Humanization: REASON – FREEDOM – DYNAMISM – DIALOGUE

by Leonard Swidler, Ph.D.

Leonard Swidler
1. Slow Steps at First

How did we humans become human? Everything is somehow a development of what preceded it. However, there are also times and situations where it is possible to perceive that not just another step in a seemingly endless series of steps has been taken—that a breakthrough has happened! We see this on the physical level, for example, when gradual step by step changes occur in potentially radioactive material—until at a “critical mass” is reached and a “chain reaction” is triggered. Then, the change is no longer arithmetic (2 plus 2 is 4; 4 plus 2 is 6; 6 plus 2 is 8….), but suddenly becomes exponential (2 squared is 4; 4 squared is 16; 16 squared is 256; 256 squared….!!)

We can see this happening in major developments in the history of humankind. Here is what we know so far: The cosmos began 13.8 billion years ago with the so-called Big Bang! What precisely happened afterward up to today we are increasingly learning. However, precisely What It was; Why It banged; Where It was before It banged…. (the three unanswerable W’s) we have no idea (the fourth W we have answered; we know When It banged). Nor can we humans with our intellects—which by nature operate by analysis (literally “take things apart”) to see how they are synthesized (literally “fit together”)—possibly “get behind” the It before It banged, if It existed somewhere (?) sometime (?) before It banged…..

Once the Cosmos (Greek, “order”) began to come into existence 13.8 billion years ago, we increasingly have been able to plot its development, including the separation of the Earth from the Sun 4.54 billion years ago years ago, the appearance of life on the Earth (4.28 billion years ago), the appearance of homo sapiens sapiens (that’s us humans) perhaps 300,000 years ago in central Africa, and our subsequent slow spread around the globe of the Earth. Everything human seemed to advance painstakingly slowly, until around 12,000 years ago our forebears “invented” farming. The spread and improvement of agriculture in turn then led to the first ancient civilizations, that is, “city-zation” (Latin, civis, city), the oldest being Ur of Sumeria in 3,800 BCE in present-day Iraq.
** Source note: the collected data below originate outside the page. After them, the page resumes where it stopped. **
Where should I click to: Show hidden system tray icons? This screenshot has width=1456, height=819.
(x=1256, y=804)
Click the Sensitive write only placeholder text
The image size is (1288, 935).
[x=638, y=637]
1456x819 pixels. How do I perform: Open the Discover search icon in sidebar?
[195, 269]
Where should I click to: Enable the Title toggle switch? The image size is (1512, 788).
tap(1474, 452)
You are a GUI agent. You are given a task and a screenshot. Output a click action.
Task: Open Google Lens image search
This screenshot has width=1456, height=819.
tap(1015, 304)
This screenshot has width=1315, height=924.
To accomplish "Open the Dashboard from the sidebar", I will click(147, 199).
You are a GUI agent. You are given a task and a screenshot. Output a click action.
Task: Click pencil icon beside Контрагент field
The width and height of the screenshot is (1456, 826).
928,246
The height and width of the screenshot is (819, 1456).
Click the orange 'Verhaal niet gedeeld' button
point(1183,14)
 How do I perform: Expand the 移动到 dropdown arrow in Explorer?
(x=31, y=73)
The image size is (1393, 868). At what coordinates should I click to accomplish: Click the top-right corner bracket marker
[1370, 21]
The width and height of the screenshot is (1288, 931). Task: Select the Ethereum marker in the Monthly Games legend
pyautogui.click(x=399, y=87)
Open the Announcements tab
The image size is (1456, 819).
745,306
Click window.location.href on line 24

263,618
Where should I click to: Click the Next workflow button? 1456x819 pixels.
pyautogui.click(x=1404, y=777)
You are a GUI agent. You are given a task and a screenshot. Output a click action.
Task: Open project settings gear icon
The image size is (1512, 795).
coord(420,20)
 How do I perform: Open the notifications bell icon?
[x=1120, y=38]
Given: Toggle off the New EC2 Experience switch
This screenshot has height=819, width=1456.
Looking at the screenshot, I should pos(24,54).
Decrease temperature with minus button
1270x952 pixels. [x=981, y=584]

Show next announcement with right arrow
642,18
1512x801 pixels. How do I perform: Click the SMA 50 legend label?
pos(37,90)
2. First Major Breakthrough—The “Axial Age”

The next “exponential” leap forward happened in the four ancient civilizations: Greece, Mesopotamia, Indus River Valley, Yellow River Valley at more less the same time: 800-200 BCE. The German scholar Karl Jaspers named this the Axial Age, meaning that there was a profound shift of life-understanding after the “Dividing Axis” when a major change in how humans understood themselves and the world around them occurred.

The Axial Age ushered in a radically new form of consciousness. Whereas Primal consciousness was tribal, Axial consciousness was individual. “Know thyself” became the watch-word of Greece; the Upanishads identified the atman, the transcendent center of the self; the Buddha charted the way of individual Enlightenment; Confucius taught that the goal of every (male) person is to become a Ren, a fully authentic individual human person; the Jewish prophets awakened individual moral responsibility. This sense of individual identity, as distinct from the tribe and nature, is the most characteristic mark of Axial consciousness. From this flow other characteristics: Consciousness which is self-reflective, analytic, and which can be applied to nature in the form of scientific theories, to society in the form of social critique, to knowledge in the form of philosophy, to religion in the form of mapping an individual spiritual journey. This Axial consciousness continues to be dominant today.

3. The Age of Enlightenment: Reason, Freedom

Multiple empires, and even civilizations, rose, plateaued, and eventually often declined. However, another major Axial Age-like shift happened in Western European civilization in the 17th-18th century—the “Age of Enlightenment.” This is when and where “Freedom” seen as the proper mode of existence for all humans was proclaimed and quickly began to be realized around the world wherever Western Civilization went—which practically was everywhere. There were initially these two fundamental human values that were proclaimed and spread around the world by the suddenly vastly superior intellectual, commercial, military, political overwhelming power of Western Civilization: As mentioned, Freedom, and its “generator,” Reason. It was discerned that what distinguished us humans from the rest of the animals was first of all our Reason. Our Reason made us “on one side” like God, endless, infinite.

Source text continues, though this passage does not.